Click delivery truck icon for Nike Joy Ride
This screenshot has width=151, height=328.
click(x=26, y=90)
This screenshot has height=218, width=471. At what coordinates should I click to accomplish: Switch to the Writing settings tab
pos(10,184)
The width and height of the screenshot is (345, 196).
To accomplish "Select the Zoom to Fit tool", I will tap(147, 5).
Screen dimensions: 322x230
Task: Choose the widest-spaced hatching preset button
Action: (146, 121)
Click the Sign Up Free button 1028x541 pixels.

==

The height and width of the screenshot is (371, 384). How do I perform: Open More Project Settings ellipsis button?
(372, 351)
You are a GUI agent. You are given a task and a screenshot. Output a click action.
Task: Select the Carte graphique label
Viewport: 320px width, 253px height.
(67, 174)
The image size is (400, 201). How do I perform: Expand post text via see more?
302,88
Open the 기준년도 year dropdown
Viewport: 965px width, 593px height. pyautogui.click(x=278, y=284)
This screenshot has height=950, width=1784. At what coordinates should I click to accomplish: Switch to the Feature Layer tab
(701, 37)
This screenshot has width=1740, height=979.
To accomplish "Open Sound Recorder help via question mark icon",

--

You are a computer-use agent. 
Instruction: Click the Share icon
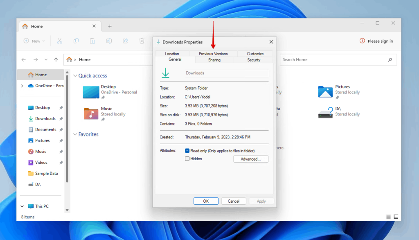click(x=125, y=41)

Aim = Reproduce the lines of the records from the line containing "This screenshot has height=950, width=1784." through the line containing "Sound Recorder help", both included, and nothing else.

Response to this task =
This screenshot has height=950, width=1784. At what coordinates should I click to accomplish: Switch to the Feature Layer tab
(701, 37)
This screenshot has width=1740, height=979.
To accomplish "Open Sound Recorder help via question mark icon",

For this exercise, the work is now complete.